Below is an email i got on myspace this morning and below that is my response. forgive my hasty blog but i'm still reeling from this guy's audacity. ugh.
----------------- Original Message -----------------
From: Ethan
Date: 26 Jun 2007, 03:07 AM
Hi... I'm a young writer and I'm in a band. We're new, but we'll most likely be famous within a year... based in chicago. But im moving for a while to the denver area for a little while to do some writing. That's just to let you know who I am....
BUt what I'm asking is this... and you'll probably tell me to fuck off but I want to be upfront right away....

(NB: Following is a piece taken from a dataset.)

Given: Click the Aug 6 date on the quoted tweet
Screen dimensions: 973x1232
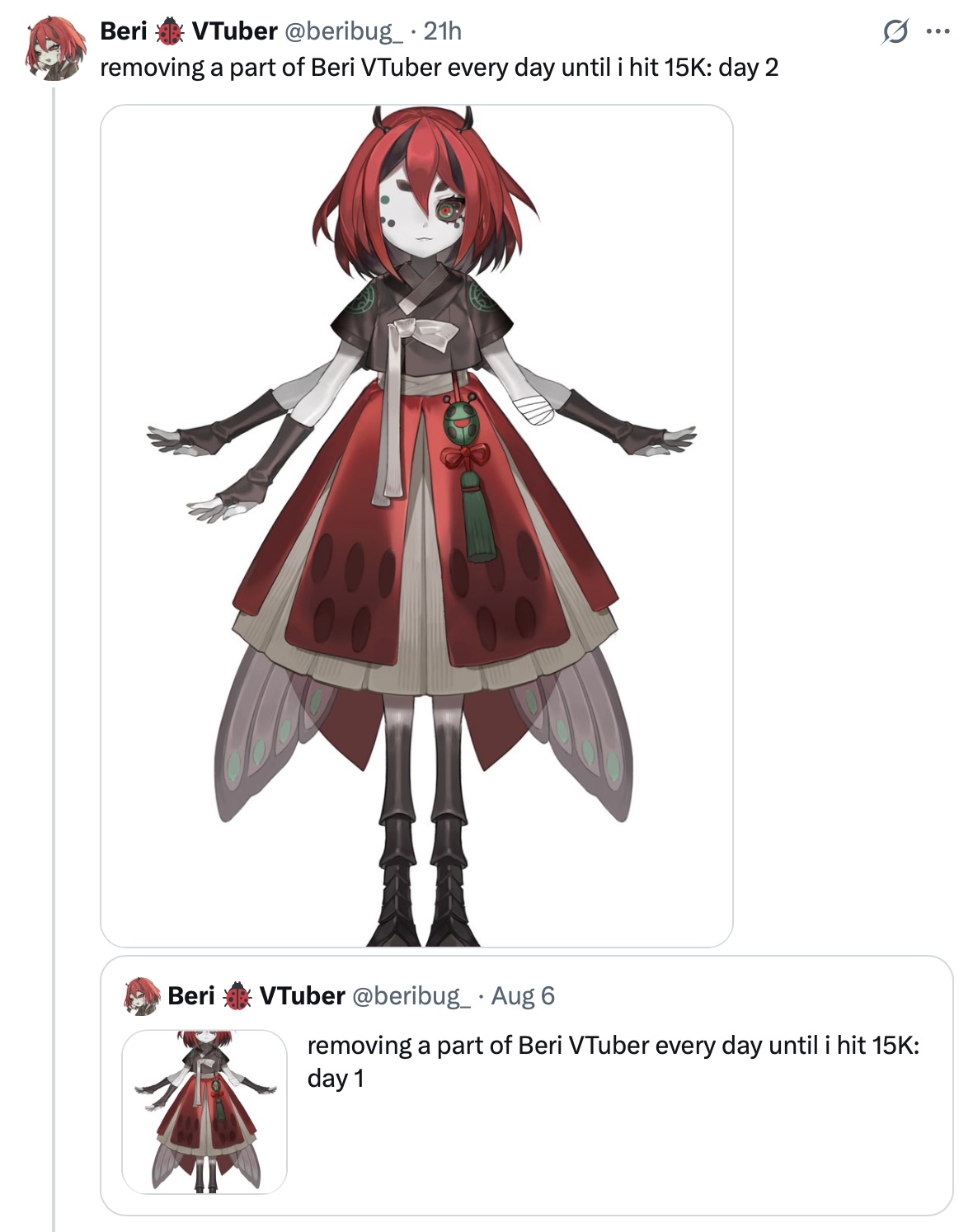Looking at the screenshot, I should click(523, 996).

I have a girlfriend, but I'm looking for something um, more, while I'm in CO.
I have pics, but i have to be discreet at first because of my gf. I hope you understand. I'll send once we talk a bit and I get a little more comfortable with you. For now I'll say I'm 5'9, dark blond hair, blue eyes, 175 lb, cute baby face.

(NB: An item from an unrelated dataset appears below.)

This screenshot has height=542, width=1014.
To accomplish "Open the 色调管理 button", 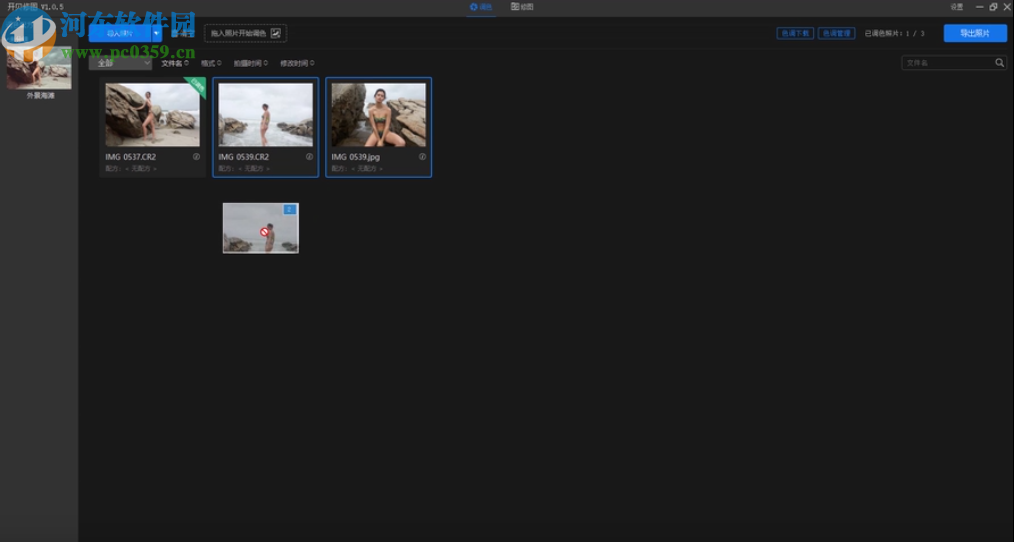I will tap(836, 33).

If you're not totally turned off, please IM me at ethan812003 on yahoo, or ethanamb2005 on AIM. Or just tell me your screen name
You're ridiculously hot in your picture, by the way...
----------------- Reply -----------------
You're ridiculously retarded. or maybe there's something else wrong with you like you have no scruples. or worse you have no soul.
If you would have taken five seconds to look at my profile you would know that i am happily married. Something I hope you never have the pleasure of experiencing. And frankly even if i weren't i'd be telling you the same thing. Because I do have scruples.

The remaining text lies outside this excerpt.